Rosalyn Jordan, RN, BSN, MSc, CWOCN, WCC

What type of tissue is found in a pressure injury?

Understanding the depth and type of the tissue in the wound bed is extremely important for skilled nursing nurses. Documentation of the tissue type is required for completion of the long-term care Resident Assessment Instrument and Minimum Data Set 3.0.

If the wound bed is covered with eschar or slough, the pressure injury must be documented as unstageable. If it is only partially covered and the depth of the wound can be palpated and visualized, the tissue in the wound bed should be assessed and staged.

In order to identify the type of tissue in a wound bed, nurses treating wounds require training and competency evaluation.
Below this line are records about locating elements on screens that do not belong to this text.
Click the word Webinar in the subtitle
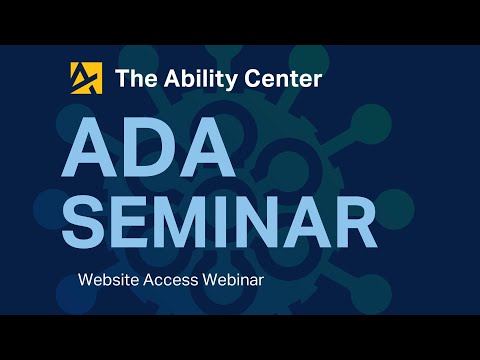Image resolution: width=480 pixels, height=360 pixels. coord(232,280)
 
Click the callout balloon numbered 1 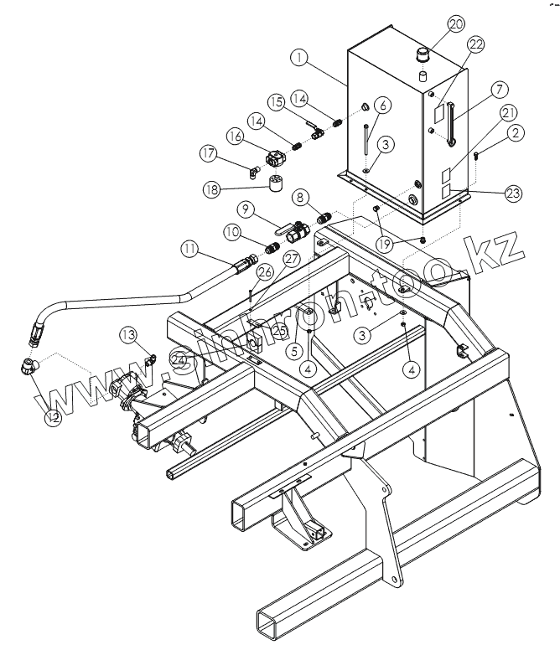[298, 57]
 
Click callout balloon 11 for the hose [189, 249]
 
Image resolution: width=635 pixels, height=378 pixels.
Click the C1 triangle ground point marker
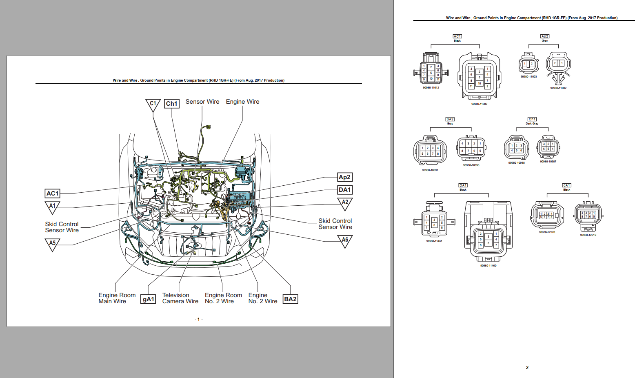click(153, 105)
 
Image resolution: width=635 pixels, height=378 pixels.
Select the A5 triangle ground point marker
click(52, 244)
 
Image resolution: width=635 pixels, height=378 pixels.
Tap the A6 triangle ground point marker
click(345, 241)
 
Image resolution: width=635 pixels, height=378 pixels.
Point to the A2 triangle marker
click(345, 203)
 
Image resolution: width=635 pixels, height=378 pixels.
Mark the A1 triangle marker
click(52, 207)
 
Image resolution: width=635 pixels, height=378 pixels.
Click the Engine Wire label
click(242, 102)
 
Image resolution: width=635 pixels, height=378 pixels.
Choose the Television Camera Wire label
click(180, 298)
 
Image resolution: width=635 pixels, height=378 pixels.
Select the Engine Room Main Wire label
click(117, 298)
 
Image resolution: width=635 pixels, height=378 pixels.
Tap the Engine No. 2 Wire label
click(262, 298)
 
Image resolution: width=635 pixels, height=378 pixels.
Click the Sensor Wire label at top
click(202, 102)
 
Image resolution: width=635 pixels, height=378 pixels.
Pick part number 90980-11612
click(431, 88)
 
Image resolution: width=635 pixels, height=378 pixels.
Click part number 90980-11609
click(479, 104)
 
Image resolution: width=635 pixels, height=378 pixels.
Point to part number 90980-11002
click(558, 88)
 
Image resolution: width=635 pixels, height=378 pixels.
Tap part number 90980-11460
click(488, 266)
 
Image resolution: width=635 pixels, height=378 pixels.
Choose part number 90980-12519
click(588, 235)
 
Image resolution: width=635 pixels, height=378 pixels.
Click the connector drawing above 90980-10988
click(516, 148)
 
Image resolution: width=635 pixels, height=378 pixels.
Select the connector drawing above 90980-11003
click(528, 63)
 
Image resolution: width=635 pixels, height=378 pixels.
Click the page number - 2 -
click(527, 367)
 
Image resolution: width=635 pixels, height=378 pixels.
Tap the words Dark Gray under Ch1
click(532, 124)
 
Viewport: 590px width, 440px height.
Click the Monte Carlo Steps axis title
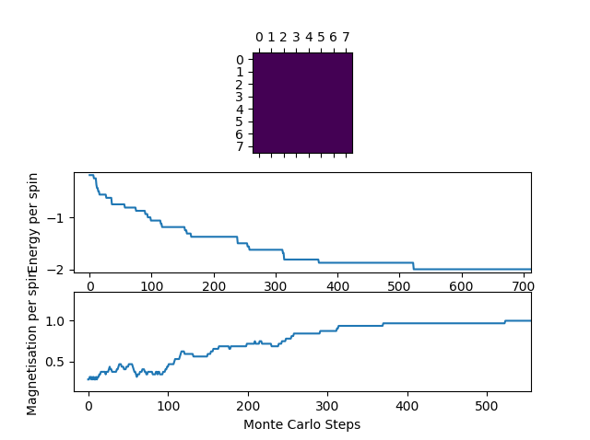pyautogui.click(x=301, y=425)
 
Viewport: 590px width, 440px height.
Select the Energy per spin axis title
pyautogui.click(x=33, y=223)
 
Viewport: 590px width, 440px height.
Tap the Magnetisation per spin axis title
pyautogui.click(x=33, y=342)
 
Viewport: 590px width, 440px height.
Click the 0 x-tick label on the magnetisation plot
pyautogui.click(x=88, y=406)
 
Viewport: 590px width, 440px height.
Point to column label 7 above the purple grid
pyautogui.click(x=346, y=38)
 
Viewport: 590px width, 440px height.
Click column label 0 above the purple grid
pyautogui.click(x=259, y=38)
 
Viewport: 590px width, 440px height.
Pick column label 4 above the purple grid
pyautogui.click(x=309, y=38)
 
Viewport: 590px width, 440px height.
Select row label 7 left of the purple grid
pyautogui.click(x=239, y=146)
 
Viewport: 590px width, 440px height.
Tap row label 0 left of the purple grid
pyautogui.click(x=239, y=59)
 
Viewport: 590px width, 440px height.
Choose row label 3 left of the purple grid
pyautogui.click(x=239, y=97)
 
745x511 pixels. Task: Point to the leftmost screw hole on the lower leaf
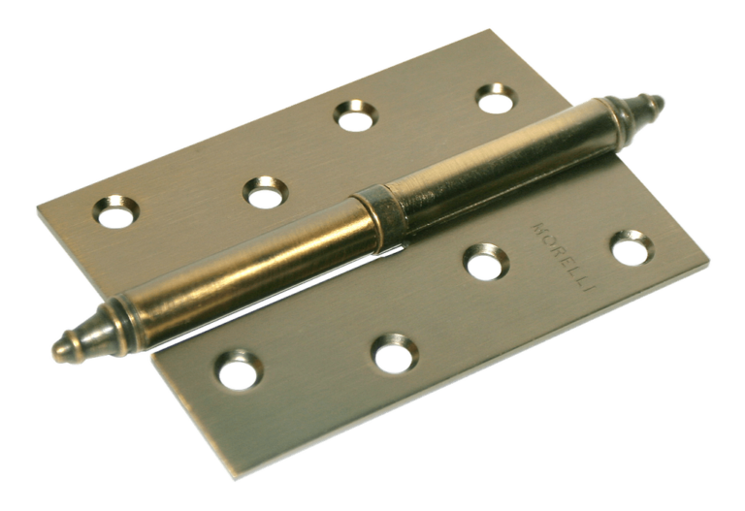click(238, 368)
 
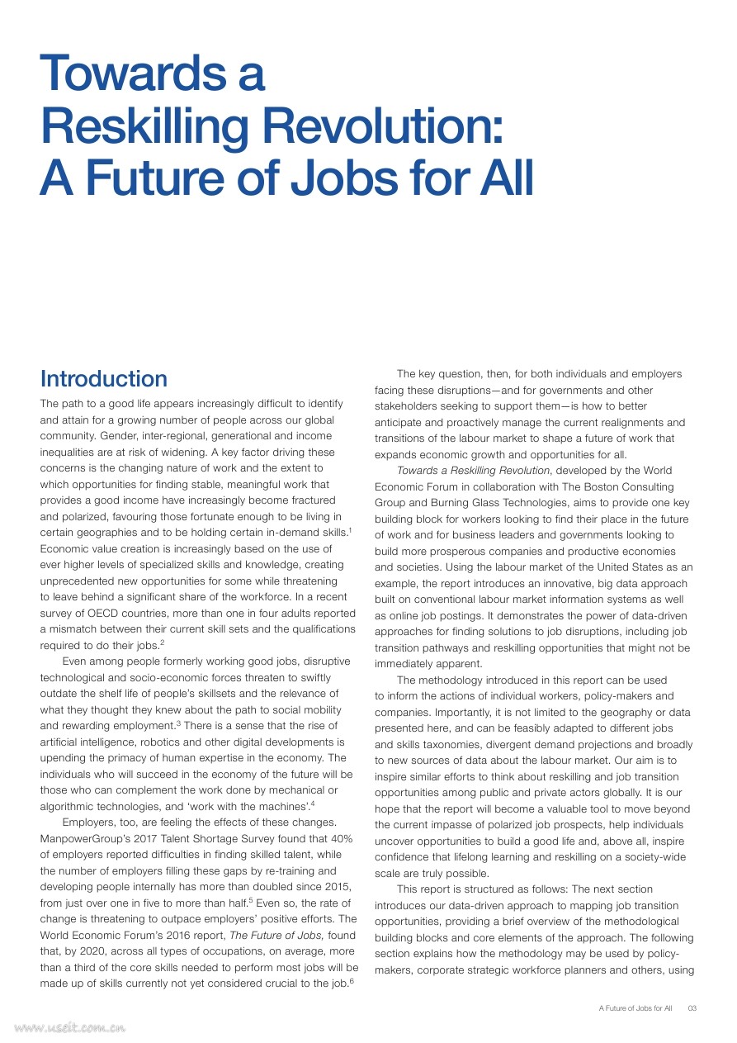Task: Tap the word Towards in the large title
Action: pos(123,73)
If there is a question about the tissue type, the nurse assessing the wound bed should consult with a colleague. 

According to the MDS 3.0, these are the four tissue types that could be noted in the pressure injury wound bed:

1. Epithelial tissue: This is new tissue growth. It usually appears light pink and shiny. In a Stage 2 pressure injury, it can be visualized at the wound edges or can arise from hair follicles in the wound bed. In full-thickness (Stages 3 and 4) wounds, it will appear only at the wound edges.

2. Granulation tissue: This is a replacement scar tissue that fills in the tissue deficit. It is moist, red tissue that has a bumpy or cobblestone appearance and bleeds easily.

3. Slough tissue: This is a yellow or tan, stringy, non-viable tissue that may adhere to the wound bed.

4. Eschar: This is soft or hard devitalized tissue that is black, brown or tan. It usually adheres to the wound bed.

Nurses must have a complete understanding of the tissue in the wound bed, competency training, and correct documentation.